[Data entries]
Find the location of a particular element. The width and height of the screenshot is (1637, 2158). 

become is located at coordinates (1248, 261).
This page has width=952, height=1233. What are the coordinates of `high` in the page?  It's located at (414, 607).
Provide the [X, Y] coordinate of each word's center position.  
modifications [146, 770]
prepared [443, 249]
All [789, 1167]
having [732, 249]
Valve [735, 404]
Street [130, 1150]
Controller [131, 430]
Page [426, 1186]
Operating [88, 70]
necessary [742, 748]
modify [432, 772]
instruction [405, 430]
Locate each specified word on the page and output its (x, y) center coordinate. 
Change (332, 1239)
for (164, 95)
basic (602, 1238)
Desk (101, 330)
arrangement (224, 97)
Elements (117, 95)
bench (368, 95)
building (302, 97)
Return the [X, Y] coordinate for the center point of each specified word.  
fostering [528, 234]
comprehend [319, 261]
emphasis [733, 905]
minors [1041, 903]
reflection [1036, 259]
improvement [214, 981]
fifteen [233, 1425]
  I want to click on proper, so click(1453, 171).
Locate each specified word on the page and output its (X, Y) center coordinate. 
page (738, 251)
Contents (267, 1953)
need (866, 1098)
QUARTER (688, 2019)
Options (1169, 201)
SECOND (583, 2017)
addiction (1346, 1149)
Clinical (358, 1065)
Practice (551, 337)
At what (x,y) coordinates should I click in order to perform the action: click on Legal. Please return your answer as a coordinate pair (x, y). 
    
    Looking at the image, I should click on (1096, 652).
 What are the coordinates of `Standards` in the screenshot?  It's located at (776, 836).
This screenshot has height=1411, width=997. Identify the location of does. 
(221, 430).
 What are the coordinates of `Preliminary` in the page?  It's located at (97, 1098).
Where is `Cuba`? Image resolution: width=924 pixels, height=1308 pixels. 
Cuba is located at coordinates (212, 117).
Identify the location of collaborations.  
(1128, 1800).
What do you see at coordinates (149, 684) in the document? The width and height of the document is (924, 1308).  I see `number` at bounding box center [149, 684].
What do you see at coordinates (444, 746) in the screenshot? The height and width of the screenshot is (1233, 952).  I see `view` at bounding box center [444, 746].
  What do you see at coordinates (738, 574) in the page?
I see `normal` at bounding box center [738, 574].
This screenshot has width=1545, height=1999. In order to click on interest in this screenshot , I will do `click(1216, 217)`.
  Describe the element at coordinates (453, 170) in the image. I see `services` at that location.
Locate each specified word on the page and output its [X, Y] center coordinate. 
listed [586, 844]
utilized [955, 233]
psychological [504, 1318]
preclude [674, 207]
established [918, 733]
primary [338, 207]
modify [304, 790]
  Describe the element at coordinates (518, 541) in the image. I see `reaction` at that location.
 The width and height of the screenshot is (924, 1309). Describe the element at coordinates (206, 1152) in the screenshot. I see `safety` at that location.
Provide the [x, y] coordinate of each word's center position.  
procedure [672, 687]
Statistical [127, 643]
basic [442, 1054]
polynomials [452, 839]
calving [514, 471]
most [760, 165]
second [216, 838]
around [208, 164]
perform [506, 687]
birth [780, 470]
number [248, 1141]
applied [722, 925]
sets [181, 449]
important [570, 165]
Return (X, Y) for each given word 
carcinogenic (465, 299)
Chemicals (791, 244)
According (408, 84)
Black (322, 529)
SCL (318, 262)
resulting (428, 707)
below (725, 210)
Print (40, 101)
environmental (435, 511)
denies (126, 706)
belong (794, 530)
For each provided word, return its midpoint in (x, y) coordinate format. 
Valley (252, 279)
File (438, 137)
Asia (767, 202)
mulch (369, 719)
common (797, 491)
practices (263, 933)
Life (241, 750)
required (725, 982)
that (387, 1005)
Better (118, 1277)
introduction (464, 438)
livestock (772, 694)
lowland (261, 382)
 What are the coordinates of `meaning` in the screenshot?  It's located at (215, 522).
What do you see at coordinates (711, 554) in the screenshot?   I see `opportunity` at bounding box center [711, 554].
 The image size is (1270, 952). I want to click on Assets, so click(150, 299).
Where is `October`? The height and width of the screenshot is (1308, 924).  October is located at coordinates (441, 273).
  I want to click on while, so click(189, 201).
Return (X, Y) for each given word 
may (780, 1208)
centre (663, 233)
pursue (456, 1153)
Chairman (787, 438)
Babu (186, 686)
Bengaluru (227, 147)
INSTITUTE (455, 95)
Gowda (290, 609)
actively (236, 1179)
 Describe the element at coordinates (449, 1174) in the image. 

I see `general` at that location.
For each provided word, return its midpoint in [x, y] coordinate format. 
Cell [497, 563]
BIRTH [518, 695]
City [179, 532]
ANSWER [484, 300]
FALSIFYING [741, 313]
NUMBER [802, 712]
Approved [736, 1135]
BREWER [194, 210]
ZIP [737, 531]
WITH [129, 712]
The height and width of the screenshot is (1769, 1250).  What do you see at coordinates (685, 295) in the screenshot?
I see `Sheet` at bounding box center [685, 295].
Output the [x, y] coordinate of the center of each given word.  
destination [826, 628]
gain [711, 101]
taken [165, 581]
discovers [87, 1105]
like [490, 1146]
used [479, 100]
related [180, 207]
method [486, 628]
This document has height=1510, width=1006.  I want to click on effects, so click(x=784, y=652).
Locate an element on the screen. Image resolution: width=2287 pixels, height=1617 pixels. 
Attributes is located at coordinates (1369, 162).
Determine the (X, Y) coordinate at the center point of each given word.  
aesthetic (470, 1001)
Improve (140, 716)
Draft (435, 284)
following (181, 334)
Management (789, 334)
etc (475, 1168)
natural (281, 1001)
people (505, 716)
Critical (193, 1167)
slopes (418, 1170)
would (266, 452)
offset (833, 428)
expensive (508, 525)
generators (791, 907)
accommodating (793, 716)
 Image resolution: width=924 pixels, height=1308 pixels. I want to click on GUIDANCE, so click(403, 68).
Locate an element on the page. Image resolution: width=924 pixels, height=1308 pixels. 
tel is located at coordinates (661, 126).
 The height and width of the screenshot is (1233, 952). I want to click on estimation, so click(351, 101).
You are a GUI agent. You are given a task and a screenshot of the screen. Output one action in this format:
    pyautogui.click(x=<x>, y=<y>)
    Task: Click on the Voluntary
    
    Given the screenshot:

**TASK DESCRIPTION:**
Please gather every line in the listing above that contains the word "resolution", treating uppercase and lowercase letters as different.

**TASK OUTPUT:**
Where is `Cuba`? Image resolution: width=924 pixels, height=1308 pixels. 
Locate an element on the screen. Image resolution: width=2287 pixels, height=1617 pixels. 
 Image resolution: width=924 pixels, height=1308 pixels. I want to click on GUIDANCE, so click(403, 68).
Locate an element on the page. Image resolution: width=924 pixels, height=1308 pixels. 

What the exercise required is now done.